A legend. . . . Somehow Eric doubted Elizabeth would be in that story. Well, he was willing to play along. "And the legend of the butterfly would be . . .?" He waited for her response.
"One day, the Creator watched the People in the village. She saw children playing and laughing. She saw the way the sunlight shone on women's hair as they ground cornmeal, She smelled the fragrance of flowers and saw the beauty of leaves on the trees. And She thought about how wonderful these things were."
Eric watched the sunlight play on the girl's hair. It struck him silent. He smiled to encourage her to continue.
"But the Creator, in Her wisdom, knew all these things would change. The children would grow old, the women's hair would turn gray and their skin would wrinkle. The arms of the hunters would fail. The leaves on the trees would dry up and fall off and the flowers would wither and die.
"This made the Creator sad. She decided to make something beautiful that everyone could enjoy. Something that would never grow old. She gathered some sunlight, some blue from the sky, some whiteness of the cornmeal, the blackness of a young woman's hair, the shadow of playing children, the yellow of falling leaves, the green of pine needles and the colors of the flowers around Her."
Eric imagined the scene as if it were happening as the girl spoke. A whole different world opened up to him. He saw the beauty of spring in all its splendor and promise.
"The Creator put all these things in the Bag of Creation. The She called the children together and told them to open the bag for a surprise. Out fluttered hundreds and hundreds of beautifully colored butterflies. The butterflies danced among the children. Some landed on their hair, some flew to the flowers to sip nectar. The hearts of the People were happy because they had never before seen such wonderful things.
"And that's the legend of the butterfly." She stared at Eric, waiting for his response.
Eric looked about him, seeing each butterfly anew as a magical manifestation of hope in the future. "So that's how we got Vanessa cardui, the Painted Ladies, and all the other kinds."
"That's the story."
"It's beautiful," Eric said. "But do you think it's really true?"
"As true as anything."
Eric wondered how manhy other legends she knew. He wanted to know all about her, her thoughts, her dreams, her charms. "You said something to that butterfly before it took off. What did you say?"
"There's another legend that tells us because butterflies do not speak, they can carry a wish up to heaven."
Eric smiled. "And what was your wish?"
"If I tell you, it won't come true," she responded simply. There was no subterfuge in her voice, merely a statement of fact.
While they were talking, more Painted Lady butterflies flew to the thistle grove where they stood. The girl was so beautiful. How had he never seen it before? He gazed at her ebony hair, wishing she would loosen it so he could see how long it was.

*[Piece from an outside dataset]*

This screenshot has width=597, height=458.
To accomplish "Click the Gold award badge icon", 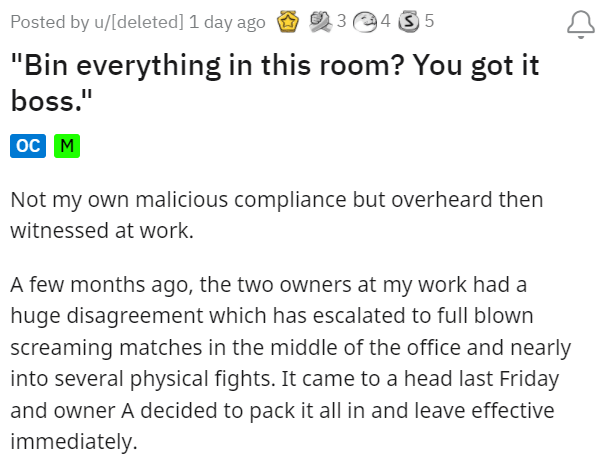I will point(288,22).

As if she had read his mind, she reached up and pulled the clasp off her hair. It tumbled down past her waist. Butterflies circled around her. One landed on the crown of her head.

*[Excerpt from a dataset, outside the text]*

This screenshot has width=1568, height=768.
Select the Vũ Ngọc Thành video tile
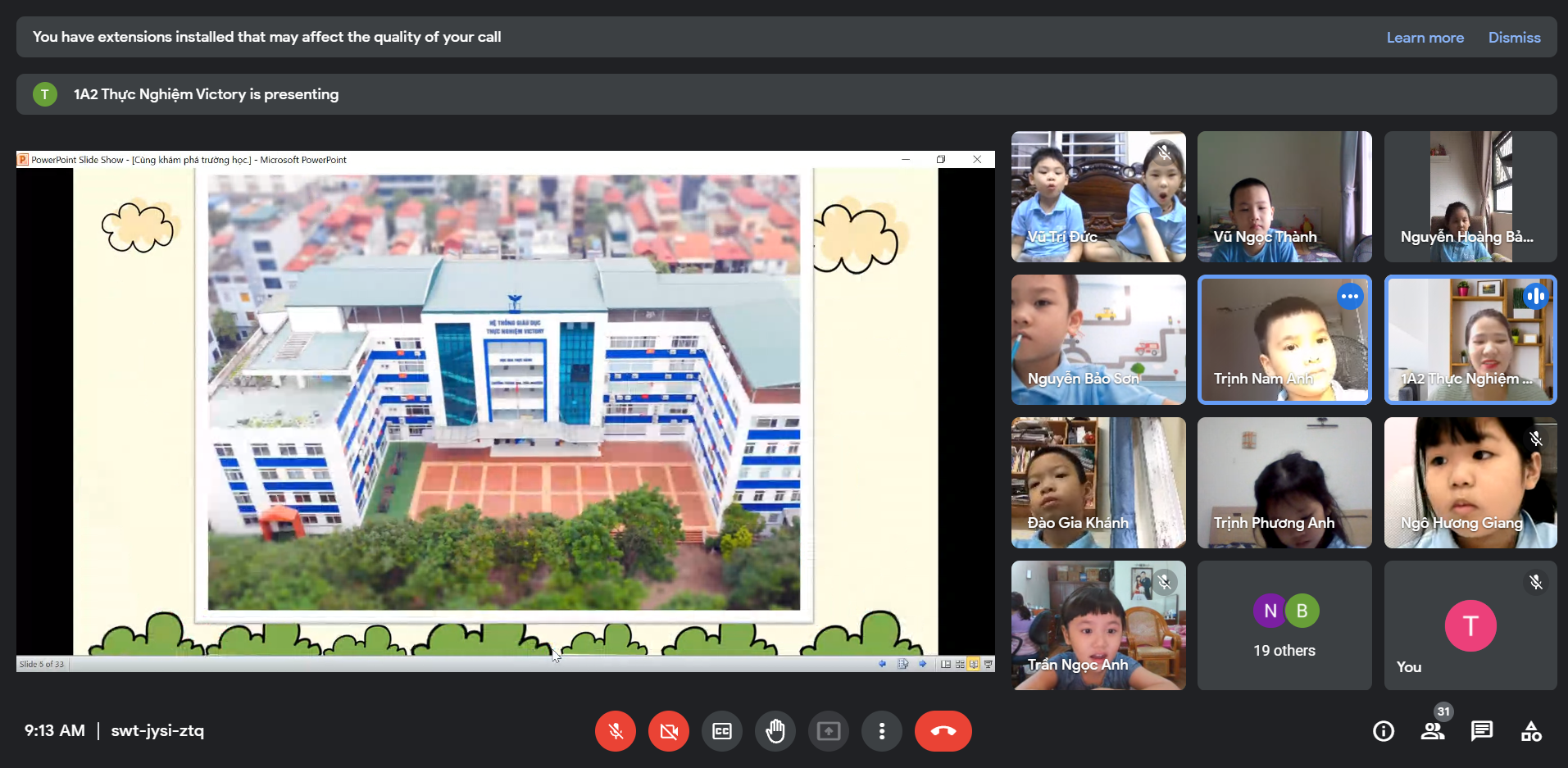coord(1284,197)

Eric gasped. Everything was perfect: The meadow of thistle, the girl, the sun, the breeze, the promise of spring, the butterflies. Finally, he realized what was happening. Maybe it was just the moment, but he was caught up in it, feeling a warmth toward this girl like he had not known before. This moment was for him and for her. Nothing else mattered. He leaned forward to kiss her.
An electric shock went through him as their lips met. He pulled away from her and she laughed, a deep earthy laugh full of joy.
"I know we're in the same Biology class, but I can't remember your name," he admitted.
"Vanessa," she said. "My name is Vanessa."